The researchers point out that better education leads to improved cognition and in turn to better choices for health-related behaviors. Recent decades have seen a shift in the disease burden from infectious to chronic diseases, the latter of which are largely lifestyle-related. As time goes on, the link between education and better health choices, and therefore life expectancy, will become even more apparent.
“This paper is more radical than previous analyses in terms of challenging the ubiquitous view that income and medical interventions are the main drivers of health. It even shows that the empirical association between income and health is largely spurious,” says the lead author.
The apparent link between health and income found by Preston can be explained by the fact that better education results in both better health and higher incomes.
“The findings matter for the entire global health research community, and they matter for everybody in global development and deciding on funding allocations for the different aspects of development,” say the researchers, adding that funding quality education for all around the world should be a much higher priority.

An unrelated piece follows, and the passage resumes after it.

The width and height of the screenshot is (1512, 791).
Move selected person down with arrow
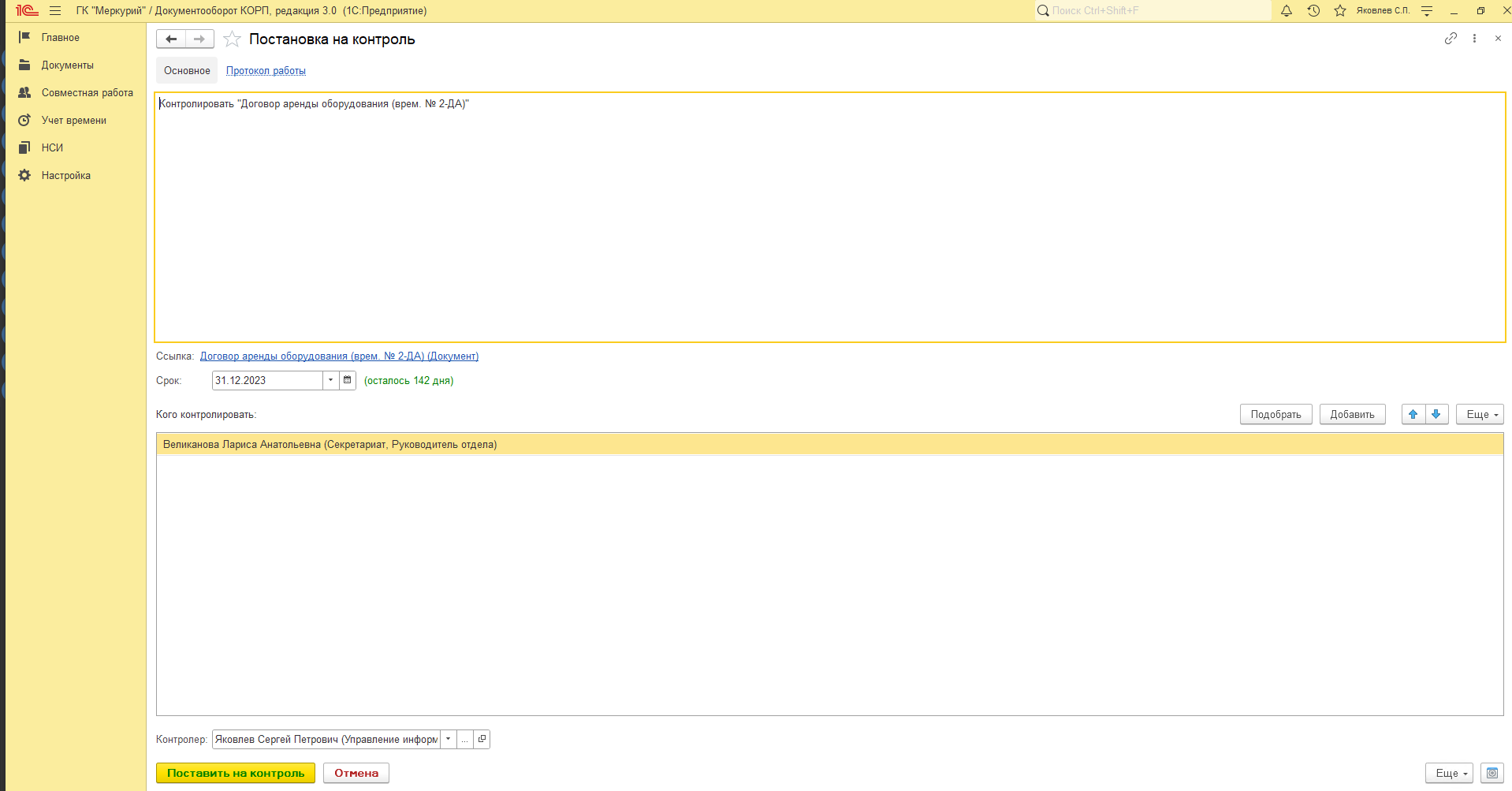tap(1436, 414)
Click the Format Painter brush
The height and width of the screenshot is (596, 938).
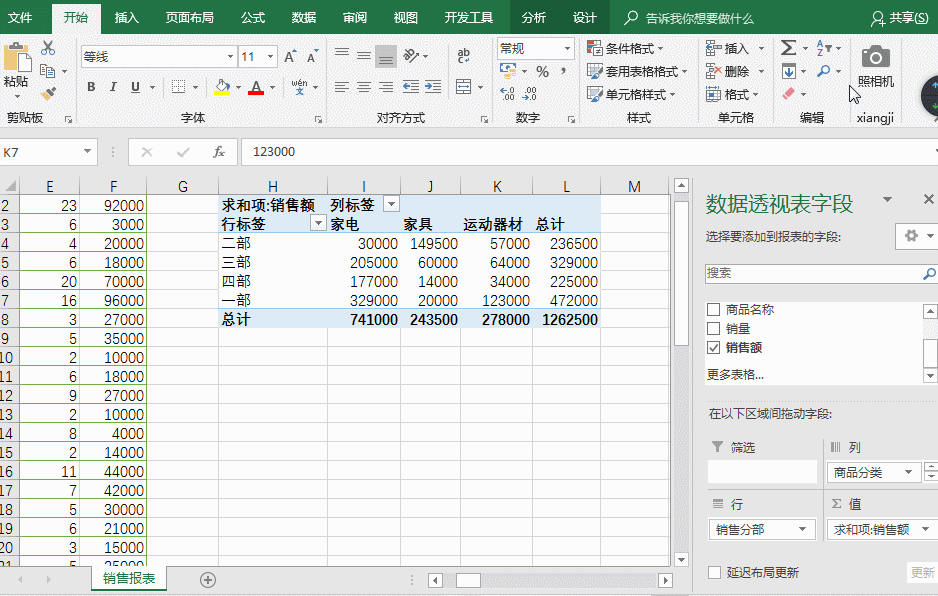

So, what? Research over the past few years (see previous TRs) has shown that the brain is a learning machine and that when we stop learning our system—through dementia and other conditions—prepares to die. We are programmed for lifelong learning. Other research (also in prior TRs) has shown that the desire to learn is one of the four main reasons that people come to work. And yet many—if not most—businesses are busily cutting their L & D budgets as fast as they can. From all the research and also the experience of highly successful businesses that is a great mistake. The drive to learn new things is one of the factors that cause people to flit from job to job giving businesses the headache of unwanted attrition.
One of our clients, Ford Motor Co., has a policy of grading employees partially on what they have taken the time to learn during the year—whether that learning is applicable to their current employment or not. The extra learning—in any field—improves employee cognitive performance, engagement and overall productivity. It also improves health and wellbeing.
What now? It seems that rather than cutting back on learning opportunities, businesses should be ramping them up, if only because they’ll improve their bottom line if they do. Additionally, for a whole variety of reasons, that learning should be in the fields of relationship building and communication since in the future these will be more important than technical learning.